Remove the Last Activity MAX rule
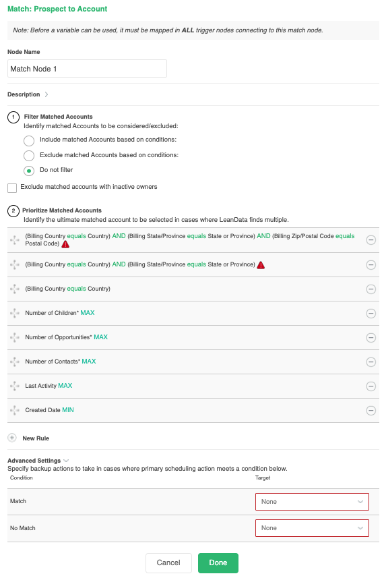 371,386
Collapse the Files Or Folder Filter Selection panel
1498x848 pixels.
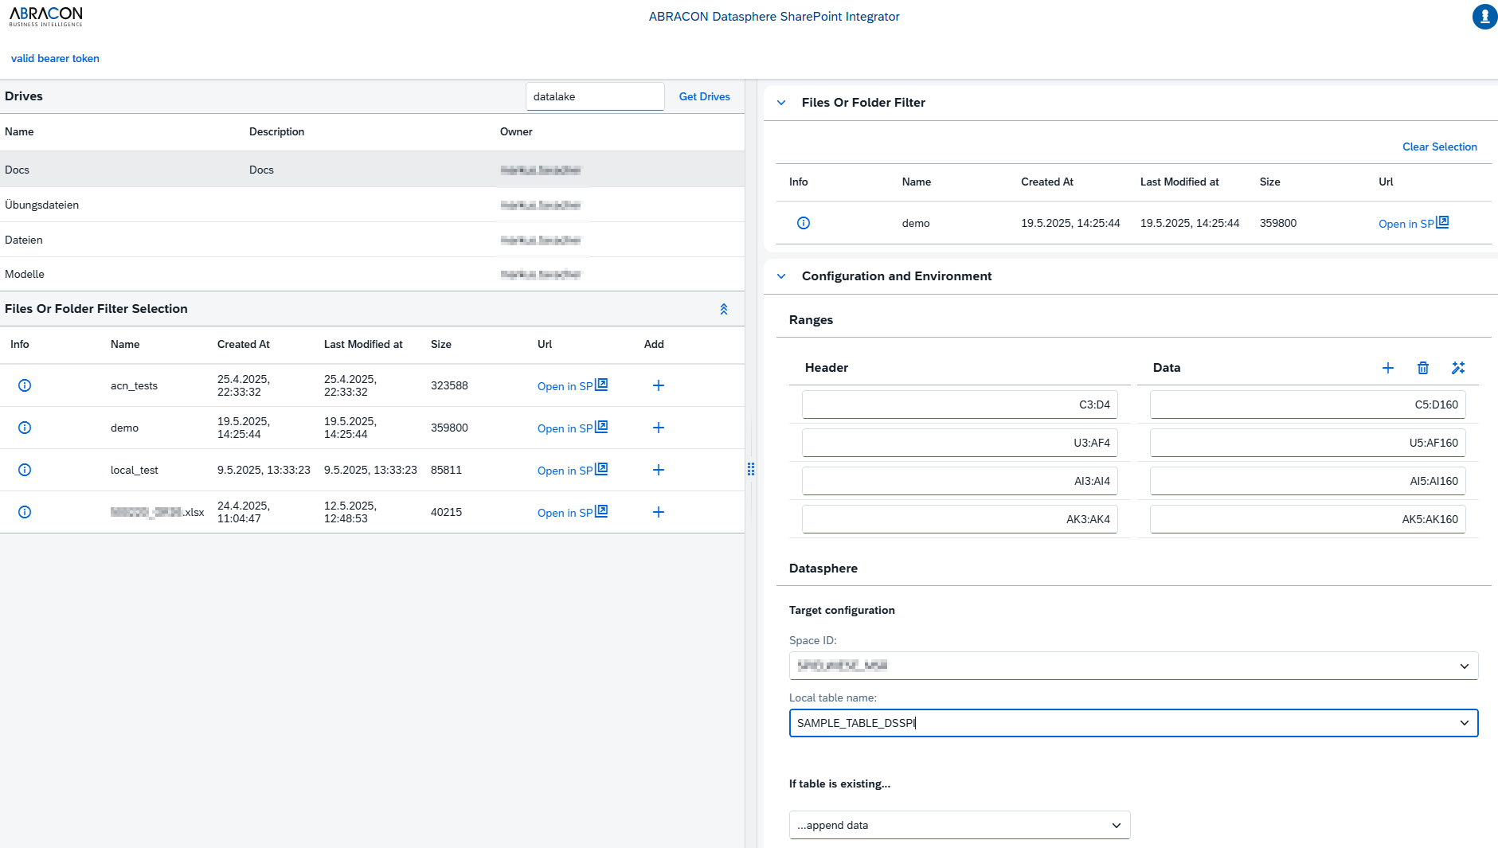724,309
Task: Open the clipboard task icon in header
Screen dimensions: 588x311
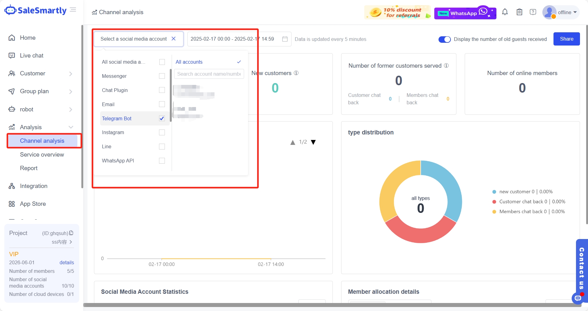Action: click(519, 12)
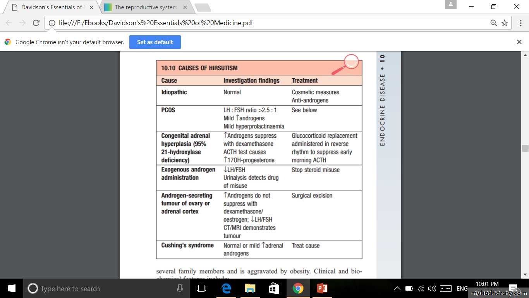
Task: Launch PowerPoint from the taskbar
Action: (322, 288)
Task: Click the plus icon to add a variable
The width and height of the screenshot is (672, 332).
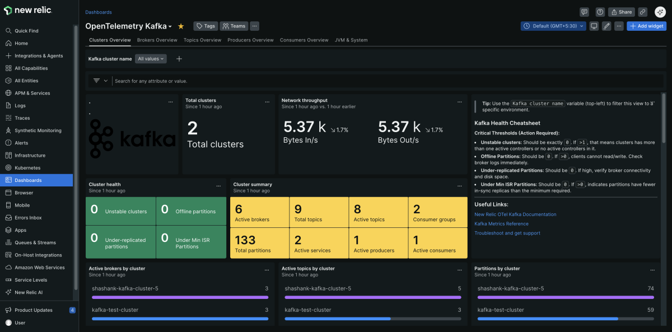Action: click(x=179, y=59)
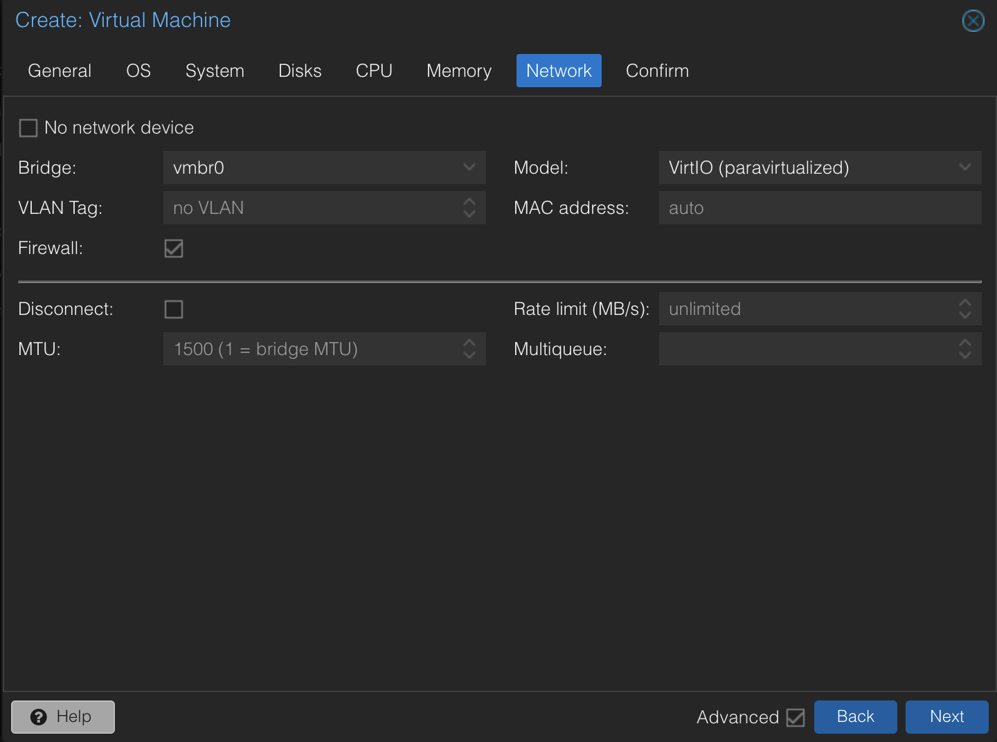Increase the MTU value with up arrow

[x=469, y=344]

= = = = = = =

Scan the entries above for the string "icon" and copy each line containing it.

Task: Open the clipboard task icon in header
Task: Click the plus icon to add a variable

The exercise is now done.